Premiere: Sunday Driver release new visuals for the cool jazz/psych pop fusion of ‘Somewhere Nice’


Taken from their upcoming album Somewhere Nice, out in June, UK fusion band Sunday Driver have announced a new single, Somewhere Nice, and we’re delighted to be able to premiere it right here on Backseat Mafia today. It’s the bands first new music since last years Time Machine single, and the album is the follow up to their 2014 album Flo.

Of the track, singer Chandy says: “Escapism, being transported to that ‘other place’ – whether real or imaginary – that’s what the song is fundamentally about. Even when everything seems to be falling apart, there’s a voice in your head that tells you that ‘here and now’ is transitory and that there will be a release from it all, maybe it’s inaccessible right now but it’s there and you will get to it, someday a long way from now. This song has taken on new meaning for me after lockdown – it encapsulates a sense of being at breaking point but still managing to hold it together. Holding on to the conviction that we will (eventually) be somewhere else. Somewhere Nice.”

The track itself is this amalgamation of jazz and psych pop, the whole thing bounding along in 7/4, which apparently represents the lyrics and themes around their new album, the band saying “in all the major religions seven represents the highest heaven – ‘seventh heaven’. It celebrates exploration and escape to the ultimate (hedonistic) paradise.” It has this warmth and intimacy that draws you in, it’s stuttering time waylayed by layers of guitar, stabs of woodwind, and delicious melodies.

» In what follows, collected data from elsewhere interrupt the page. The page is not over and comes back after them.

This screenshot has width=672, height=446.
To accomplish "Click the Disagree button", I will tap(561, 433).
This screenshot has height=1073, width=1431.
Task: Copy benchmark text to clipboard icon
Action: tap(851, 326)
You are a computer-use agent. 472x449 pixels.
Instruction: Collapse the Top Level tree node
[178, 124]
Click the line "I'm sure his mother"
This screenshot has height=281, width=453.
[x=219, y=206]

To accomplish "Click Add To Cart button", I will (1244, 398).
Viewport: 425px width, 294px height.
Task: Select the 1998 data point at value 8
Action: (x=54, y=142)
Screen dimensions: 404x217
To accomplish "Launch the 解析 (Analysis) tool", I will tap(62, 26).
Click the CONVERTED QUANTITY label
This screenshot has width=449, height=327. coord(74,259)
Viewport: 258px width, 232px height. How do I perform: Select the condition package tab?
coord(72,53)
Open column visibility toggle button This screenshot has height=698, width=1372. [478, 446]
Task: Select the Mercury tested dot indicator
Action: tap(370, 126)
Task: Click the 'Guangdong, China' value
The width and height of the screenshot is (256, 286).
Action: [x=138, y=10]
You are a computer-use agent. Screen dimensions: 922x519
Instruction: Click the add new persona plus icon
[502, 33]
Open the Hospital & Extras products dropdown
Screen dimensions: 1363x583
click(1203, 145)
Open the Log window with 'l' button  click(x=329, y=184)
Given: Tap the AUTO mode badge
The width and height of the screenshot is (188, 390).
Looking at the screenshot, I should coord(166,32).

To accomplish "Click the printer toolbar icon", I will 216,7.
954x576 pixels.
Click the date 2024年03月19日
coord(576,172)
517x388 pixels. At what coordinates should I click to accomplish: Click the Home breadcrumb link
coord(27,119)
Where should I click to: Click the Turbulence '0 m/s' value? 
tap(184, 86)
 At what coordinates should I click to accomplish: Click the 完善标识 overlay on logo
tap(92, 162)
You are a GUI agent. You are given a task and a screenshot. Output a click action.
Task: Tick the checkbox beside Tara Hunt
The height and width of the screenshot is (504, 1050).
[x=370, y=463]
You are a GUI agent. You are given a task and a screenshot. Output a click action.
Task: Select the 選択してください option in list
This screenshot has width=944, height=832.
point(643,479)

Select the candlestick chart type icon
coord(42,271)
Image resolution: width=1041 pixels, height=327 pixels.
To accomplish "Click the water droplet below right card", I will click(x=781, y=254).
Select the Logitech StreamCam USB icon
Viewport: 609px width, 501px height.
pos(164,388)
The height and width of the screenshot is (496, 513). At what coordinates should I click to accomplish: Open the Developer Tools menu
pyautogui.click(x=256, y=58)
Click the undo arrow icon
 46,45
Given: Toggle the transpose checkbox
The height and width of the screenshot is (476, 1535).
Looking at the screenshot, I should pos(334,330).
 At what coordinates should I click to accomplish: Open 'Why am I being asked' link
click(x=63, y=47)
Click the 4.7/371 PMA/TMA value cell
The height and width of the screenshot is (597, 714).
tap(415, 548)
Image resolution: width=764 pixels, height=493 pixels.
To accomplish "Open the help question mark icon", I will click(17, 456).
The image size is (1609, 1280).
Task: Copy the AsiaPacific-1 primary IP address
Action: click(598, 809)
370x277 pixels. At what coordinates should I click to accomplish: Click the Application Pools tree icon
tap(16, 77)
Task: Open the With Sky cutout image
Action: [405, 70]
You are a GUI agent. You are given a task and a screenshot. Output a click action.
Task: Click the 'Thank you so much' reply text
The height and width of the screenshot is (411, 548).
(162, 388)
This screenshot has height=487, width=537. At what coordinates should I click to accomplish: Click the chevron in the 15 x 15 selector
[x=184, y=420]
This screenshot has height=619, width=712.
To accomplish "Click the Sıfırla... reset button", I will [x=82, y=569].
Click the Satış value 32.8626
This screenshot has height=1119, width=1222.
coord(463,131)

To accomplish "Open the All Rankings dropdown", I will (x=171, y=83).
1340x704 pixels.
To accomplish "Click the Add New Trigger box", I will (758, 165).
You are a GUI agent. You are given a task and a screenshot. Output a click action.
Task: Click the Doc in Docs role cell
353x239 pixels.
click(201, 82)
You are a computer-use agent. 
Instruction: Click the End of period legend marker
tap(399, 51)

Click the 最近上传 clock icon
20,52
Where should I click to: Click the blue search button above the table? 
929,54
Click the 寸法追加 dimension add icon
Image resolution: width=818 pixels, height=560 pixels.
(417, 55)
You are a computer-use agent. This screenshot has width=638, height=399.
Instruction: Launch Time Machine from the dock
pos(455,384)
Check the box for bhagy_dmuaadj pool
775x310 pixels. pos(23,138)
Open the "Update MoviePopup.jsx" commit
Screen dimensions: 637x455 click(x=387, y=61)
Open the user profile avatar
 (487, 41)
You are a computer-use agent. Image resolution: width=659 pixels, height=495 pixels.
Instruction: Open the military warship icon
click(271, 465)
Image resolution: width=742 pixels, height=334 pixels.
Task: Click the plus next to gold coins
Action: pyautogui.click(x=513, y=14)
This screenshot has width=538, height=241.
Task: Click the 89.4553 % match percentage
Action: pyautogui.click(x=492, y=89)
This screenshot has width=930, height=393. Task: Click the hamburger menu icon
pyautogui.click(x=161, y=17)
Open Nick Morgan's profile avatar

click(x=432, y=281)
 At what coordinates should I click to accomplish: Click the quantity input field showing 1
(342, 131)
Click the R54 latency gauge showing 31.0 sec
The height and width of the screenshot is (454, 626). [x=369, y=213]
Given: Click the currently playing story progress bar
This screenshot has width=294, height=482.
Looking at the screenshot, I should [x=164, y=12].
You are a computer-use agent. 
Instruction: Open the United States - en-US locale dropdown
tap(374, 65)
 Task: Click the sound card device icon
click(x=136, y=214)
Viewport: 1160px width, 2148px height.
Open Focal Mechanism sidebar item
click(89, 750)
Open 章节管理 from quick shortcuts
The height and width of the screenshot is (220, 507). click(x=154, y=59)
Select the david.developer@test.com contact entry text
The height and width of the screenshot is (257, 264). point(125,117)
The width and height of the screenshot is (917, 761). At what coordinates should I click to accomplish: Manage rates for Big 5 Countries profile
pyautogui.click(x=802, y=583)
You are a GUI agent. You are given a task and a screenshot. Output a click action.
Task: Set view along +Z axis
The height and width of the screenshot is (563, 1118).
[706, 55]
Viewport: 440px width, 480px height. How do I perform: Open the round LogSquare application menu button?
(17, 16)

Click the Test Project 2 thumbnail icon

On the video, the band told us “the video, like the song, is about escape. I was chatting with my kid about how I’d found our disco lights and the idea that the lights might reflect quite nicely off the clear record struck. So when I got home, I filmed the record playing with the trippy lights bouncing off it. That footage was then spliced with archive studio and live footage, the wicker man scenes of my lockdown walk around my local countryside… I threw it all into an amazing live gif maker and made dozens of trippy 4 second clips … using a video editor I fiddled about to connect the visual with the different changes in the song… the visual narrative is dictated by the song’s rhythms.”